Angular CLI

Angular CLI (eenmalig) installeren.

  • De Angular CLI hoef je maar éénmalig te installeren.
  • Voer in de terminal volgende instructie uit:
    $ npm install -g @angular/cli@6
  • Met de Angular CLI maakt je snel en eenvoudig een volledig werkende applicatie aan.
  • Verder bevat de CLI commando's om extra componenten, services, pipes, enz. aan te maken. Hierover later meer.

Je kan een verouderde versie altijd updaten: $ npm update -g @angular/cli

of volledig verwijderen en daarna opnieuw installeren:

$ npm remove -g @angular/cli
$ npm install -g @angular/cli@6

Je eerste Angular-project.

De Angular CLI is geïnstalleerd, dus hoog tijd om een eerste project aan te maken.

  • Maak op je data-schijf een nieuwe map LesAngular6. In deze map komen later alle projecten te staan.
  • Verwijs het pad in de terminal naar deze map.
  • Maak een nieuw Angular-project. Voer onderstaande instructies één-na-één uit:
    $ ng new mijn-eerste-app
    $ cd mijn-eerste-app
    $ ng serve -o

Merk op dat de titel van de pagina de naam van het project krijgt, maar dan in CamelCase geschreven.
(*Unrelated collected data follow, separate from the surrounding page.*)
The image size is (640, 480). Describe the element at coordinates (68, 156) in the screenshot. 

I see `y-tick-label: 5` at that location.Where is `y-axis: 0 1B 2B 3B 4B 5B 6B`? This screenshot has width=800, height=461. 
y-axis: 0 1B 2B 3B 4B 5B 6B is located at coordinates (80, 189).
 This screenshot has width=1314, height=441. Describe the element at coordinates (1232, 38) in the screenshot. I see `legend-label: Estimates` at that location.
Het project mijn-eerste-app krijgt als titel MijnEersteApp.

  • Het laatste commando, ng serve, start een lokale webserver.
    De site is nu bereikbaar via http://localhost:4200.
  • Met de optie -o achter het commando ng serve opent de site zich automatisch in de browser.
  • Je kan de server stoppen door Ctrl+C te klikken.
Mijn eerste app

Het project aanpassen in WebStorm (of in een IDE naar keuze).
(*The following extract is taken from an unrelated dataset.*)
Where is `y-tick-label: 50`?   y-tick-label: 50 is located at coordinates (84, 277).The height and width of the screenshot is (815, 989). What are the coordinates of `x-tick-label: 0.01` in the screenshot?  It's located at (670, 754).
We gaan voorlopig nog niet te diep in op de structuur van een Angular-project, maar we gaan toch al even de inhoud van de getoonde pagina aanpassen.

Best dat je eerst de server stopt (Ctrl+C) omdat we vanaf nu de geïntegreede terminal van WebStorm gebruiken.

  • Sluit de terminal.
  • Open het project in WebStorm.

Een Angular-project bevat heel wat bestanden. De meeste bestanden in de rootfolder zijn voor de interne werking van Angular bedoeld en daar hoeven we ons voorlopig niets van aan te trekken.

  • Open de terminal binnen WebStorm (Zie tabblad onderaan links).
  • Start de webserver met het commando: ng serve -o
  • Open de indexpagina src/index.html

Als je de site in de browser bekijkt, zal je merken dat de body van het document totaal niet overeenstemt met de body-tag van de indexpagina. Enkel het head-gedeelte klopt wel.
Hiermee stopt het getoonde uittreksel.